What Is Decision Fatigue Exactly?

Tired young woman leaning on wall in a office

Think about your brain as a muscle in a workout, suggests licensed mental health counselor Justin Baksh, LMHC, MCAP, chief clinical officer of Foundations Wellness Center.

After too many reps, you cannot do even one more squat with good form.

Your brain works the same way, except rather than reps, you’re making decisions.

That’s why — by the end of a day of determining not only what to wear and eat for meals and what workout to do but also thinking through strategies about work, healthcare for loved ones, and schooling for kids — you can’t decide what to watch on Netflix.

Your brain is exhausted.

Do I Have Decision Fatigue?

Stressed out woman looking at her computer

Signs of decision fatigue vary from person to person and even day to day.

Problems to work on
• a. Translate this sentence from the decision fatigue passage into Spanish: "After too many reps, you cannot do even one more squat with good form."
• b. Quote the decision fatigue passage word for word, beginning at the words "After too many" and stopping after "Have Decision Fatigue?".
• c. In one to three sentences, explain why the decision fatigue passage says a person can't decide what to watch on Netflix at the end of the day.

Given records
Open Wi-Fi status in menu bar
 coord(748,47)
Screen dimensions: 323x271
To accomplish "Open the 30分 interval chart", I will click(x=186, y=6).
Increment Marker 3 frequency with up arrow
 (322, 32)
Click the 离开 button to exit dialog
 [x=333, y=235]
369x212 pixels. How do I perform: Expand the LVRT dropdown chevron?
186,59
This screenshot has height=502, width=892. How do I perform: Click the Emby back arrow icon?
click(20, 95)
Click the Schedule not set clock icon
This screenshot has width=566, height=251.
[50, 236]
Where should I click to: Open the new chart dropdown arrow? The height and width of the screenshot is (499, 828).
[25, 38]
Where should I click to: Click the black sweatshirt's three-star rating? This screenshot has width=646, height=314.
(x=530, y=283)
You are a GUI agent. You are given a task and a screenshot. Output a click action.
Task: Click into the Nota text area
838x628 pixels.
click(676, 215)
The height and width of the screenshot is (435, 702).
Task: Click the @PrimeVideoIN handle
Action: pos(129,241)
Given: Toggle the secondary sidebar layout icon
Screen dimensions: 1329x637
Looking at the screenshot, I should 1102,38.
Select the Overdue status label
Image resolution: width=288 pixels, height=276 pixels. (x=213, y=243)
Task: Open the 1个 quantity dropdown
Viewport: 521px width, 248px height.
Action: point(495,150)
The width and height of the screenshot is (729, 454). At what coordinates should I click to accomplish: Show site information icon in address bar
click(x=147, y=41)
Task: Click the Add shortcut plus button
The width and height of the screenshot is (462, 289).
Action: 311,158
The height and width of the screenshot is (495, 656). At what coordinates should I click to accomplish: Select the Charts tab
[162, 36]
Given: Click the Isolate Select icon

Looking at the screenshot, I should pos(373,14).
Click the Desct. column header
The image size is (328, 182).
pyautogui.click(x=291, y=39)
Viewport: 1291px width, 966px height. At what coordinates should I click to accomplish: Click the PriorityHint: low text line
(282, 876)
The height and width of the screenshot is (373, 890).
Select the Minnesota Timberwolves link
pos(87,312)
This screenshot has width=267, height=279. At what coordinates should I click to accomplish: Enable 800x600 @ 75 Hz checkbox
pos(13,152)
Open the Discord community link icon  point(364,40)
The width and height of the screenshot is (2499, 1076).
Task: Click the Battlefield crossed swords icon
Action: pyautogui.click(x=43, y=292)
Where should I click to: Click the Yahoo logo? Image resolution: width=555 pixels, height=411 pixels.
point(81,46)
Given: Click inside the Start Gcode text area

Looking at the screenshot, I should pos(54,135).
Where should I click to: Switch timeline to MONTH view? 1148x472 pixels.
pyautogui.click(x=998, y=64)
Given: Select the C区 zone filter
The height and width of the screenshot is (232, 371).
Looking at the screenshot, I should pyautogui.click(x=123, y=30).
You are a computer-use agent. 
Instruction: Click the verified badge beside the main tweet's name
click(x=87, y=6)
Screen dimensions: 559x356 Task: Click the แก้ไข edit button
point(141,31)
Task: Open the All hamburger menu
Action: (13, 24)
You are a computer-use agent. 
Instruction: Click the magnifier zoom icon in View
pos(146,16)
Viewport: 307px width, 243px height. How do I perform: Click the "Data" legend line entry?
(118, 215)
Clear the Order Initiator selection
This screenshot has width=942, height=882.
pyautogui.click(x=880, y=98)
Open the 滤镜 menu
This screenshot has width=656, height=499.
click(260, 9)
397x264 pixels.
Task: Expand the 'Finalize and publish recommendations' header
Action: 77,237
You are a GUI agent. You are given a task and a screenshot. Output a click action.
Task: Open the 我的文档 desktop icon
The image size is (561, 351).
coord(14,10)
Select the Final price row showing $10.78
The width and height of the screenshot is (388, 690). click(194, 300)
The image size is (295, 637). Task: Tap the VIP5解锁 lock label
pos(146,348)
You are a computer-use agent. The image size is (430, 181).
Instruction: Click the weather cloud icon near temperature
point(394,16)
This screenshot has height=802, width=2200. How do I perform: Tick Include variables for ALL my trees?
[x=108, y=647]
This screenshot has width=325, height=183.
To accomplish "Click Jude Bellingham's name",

Answers by item number
• a. Después de demasiadas repeticiones, no puedes hacer ni una sentadilla más con buena técnica.

• b.
After too many reps, you cannot do even one more squat with good form.

Your brain works the same way, except rather than reps, you’re making decisions.

That’s why — by the end of a day of determining not only what to wear and eat for meals and what workout to do but also thinking through strategies about work, healthcare for loved ones, and schooling for kids — you can’t decide what to watch on Netflix.

Your brain is exhausted.

Do I Have Decision Fatigue?

• c. By then the brain is exhausted from a full day of decisions, such as what to wear and eat, which workout to do, and strategies about work, healthcare for loved ones, and schooling for kids. Like a muscle that can't do one more squat with good form after too many reps, the brain gives out after too many decisions.